**EXERCISE AIM**
Could you write out each of the records below exactly?

-- SOURCE RECORDS follows --

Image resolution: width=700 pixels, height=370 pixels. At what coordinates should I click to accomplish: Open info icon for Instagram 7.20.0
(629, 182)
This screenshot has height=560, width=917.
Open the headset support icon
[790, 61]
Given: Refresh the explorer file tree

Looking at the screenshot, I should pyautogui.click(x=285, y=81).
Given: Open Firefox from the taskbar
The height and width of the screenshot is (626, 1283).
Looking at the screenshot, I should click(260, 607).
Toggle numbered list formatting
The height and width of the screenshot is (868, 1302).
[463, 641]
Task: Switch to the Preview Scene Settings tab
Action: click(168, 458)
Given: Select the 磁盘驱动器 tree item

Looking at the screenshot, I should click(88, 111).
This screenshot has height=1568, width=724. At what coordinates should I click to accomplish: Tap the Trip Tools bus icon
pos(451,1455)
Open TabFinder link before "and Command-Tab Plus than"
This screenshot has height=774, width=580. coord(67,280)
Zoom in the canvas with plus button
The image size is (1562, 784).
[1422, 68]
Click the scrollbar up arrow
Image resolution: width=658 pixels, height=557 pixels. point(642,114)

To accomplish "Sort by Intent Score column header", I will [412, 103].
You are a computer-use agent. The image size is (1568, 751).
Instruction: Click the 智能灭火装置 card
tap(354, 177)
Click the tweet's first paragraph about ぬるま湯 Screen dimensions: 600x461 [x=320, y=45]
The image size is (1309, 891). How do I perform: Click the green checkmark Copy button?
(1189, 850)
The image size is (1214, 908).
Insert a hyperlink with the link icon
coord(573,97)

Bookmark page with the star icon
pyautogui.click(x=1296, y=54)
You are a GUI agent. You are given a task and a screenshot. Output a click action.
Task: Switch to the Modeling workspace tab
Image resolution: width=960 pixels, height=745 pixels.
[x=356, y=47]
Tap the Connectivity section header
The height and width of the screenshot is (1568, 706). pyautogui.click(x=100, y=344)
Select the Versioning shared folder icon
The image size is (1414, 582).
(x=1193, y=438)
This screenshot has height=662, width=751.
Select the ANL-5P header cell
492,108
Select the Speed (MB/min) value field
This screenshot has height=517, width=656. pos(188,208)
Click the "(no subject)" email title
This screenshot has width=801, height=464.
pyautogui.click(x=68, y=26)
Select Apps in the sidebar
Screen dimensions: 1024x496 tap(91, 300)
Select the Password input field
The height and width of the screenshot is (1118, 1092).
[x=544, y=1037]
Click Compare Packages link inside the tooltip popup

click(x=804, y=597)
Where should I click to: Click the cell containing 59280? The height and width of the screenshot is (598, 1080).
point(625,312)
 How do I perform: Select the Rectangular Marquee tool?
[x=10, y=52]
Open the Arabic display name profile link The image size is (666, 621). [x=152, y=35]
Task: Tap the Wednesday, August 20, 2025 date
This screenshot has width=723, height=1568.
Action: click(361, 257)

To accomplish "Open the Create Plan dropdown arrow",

-- SOURCE RECORDS concluded --

**TASK SOLUTION**
Image resolution: width=700 pixels, height=370 pixels. At what coordinates should I click to accomplish: Open info icon for Instagram 7.20.0
(629, 182)
This screenshot has height=560, width=917.
Open the headset support icon
[790, 61]
Given: Refresh the explorer file tree

Looking at the screenshot, I should pyautogui.click(x=285, y=81).
Given: Open Firefox from the taskbar
The height and width of the screenshot is (626, 1283).
Looking at the screenshot, I should click(260, 607).
Toggle numbered list formatting
The height and width of the screenshot is (868, 1302).
[463, 641]
Task: Switch to the Preview Scene Settings tab
Action: click(168, 458)
Given: Select the 磁盘驱动器 tree item

Looking at the screenshot, I should click(88, 111).
This screenshot has height=1568, width=724. At what coordinates should I click to accomplish: Tap the Trip Tools bus icon
pos(451,1455)
Open TabFinder link before "and Command-Tab Plus than"
This screenshot has height=774, width=580. coord(67,280)
Zoom in the canvas with plus button
The image size is (1562, 784).
[1422, 68]
Click the scrollbar up arrow
Image resolution: width=658 pixels, height=557 pixels. point(642,114)

To accomplish "Sort by Intent Score column header", I will [412, 103].
You are a computer-use agent. The image size is (1568, 751).
Instruction: Click the 智能灭火装置 card
tap(354, 177)
Click the tweet's first paragraph about ぬるま湯 Screen dimensions: 600x461 [x=320, y=45]
The image size is (1309, 891). How do I perform: Click the green checkmark Copy button?
(1189, 850)
The image size is (1214, 908).
Insert a hyperlink with the link icon
coord(573,97)

Bookmark page with the star icon
pyautogui.click(x=1296, y=54)
You are a GUI agent. You are given a task and a screenshot. Output a click action.
Task: Switch to the Modeling workspace tab
Image resolution: width=960 pixels, height=745 pixels.
[x=356, y=47]
Tap the Connectivity section header
The height and width of the screenshot is (1568, 706). pyautogui.click(x=100, y=344)
Select the Versioning shared folder icon
The image size is (1414, 582).
(x=1193, y=438)
This screenshot has height=662, width=751.
Select the ANL-5P header cell
492,108
Select the Speed (MB/min) value field
This screenshot has height=517, width=656. pos(188,208)
Click the "(no subject)" email title
This screenshot has width=801, height=464.
pyautogui.click(x=68, y=26)
Select Apps in the sidebar
Screen dimensions: 1024x496 tap(91, 300)
Select the Password input field
The height and width of the screenshot is (1118, 1092).
[x=544, y=1037]
Click Compare Packages link inside the tooltip popup

click(x=804, y=597)
Where should I click to: Click the cell containing 59280? The height and width of the screenshot is (598, 1080).
point(625,312)
 How do I perform: Select the Rectangular Marquee tool?
[x=10, y=52]
Open the Arabic display name profile link The image size is (666, 621). [x=152, y=35]
Task: Tap the Wednesday, August 20, 2025 date
This screenshot has width=723, height=1568.
Action: click(361, 257)

To accomplish "Open the Create Plan dropdown arrow",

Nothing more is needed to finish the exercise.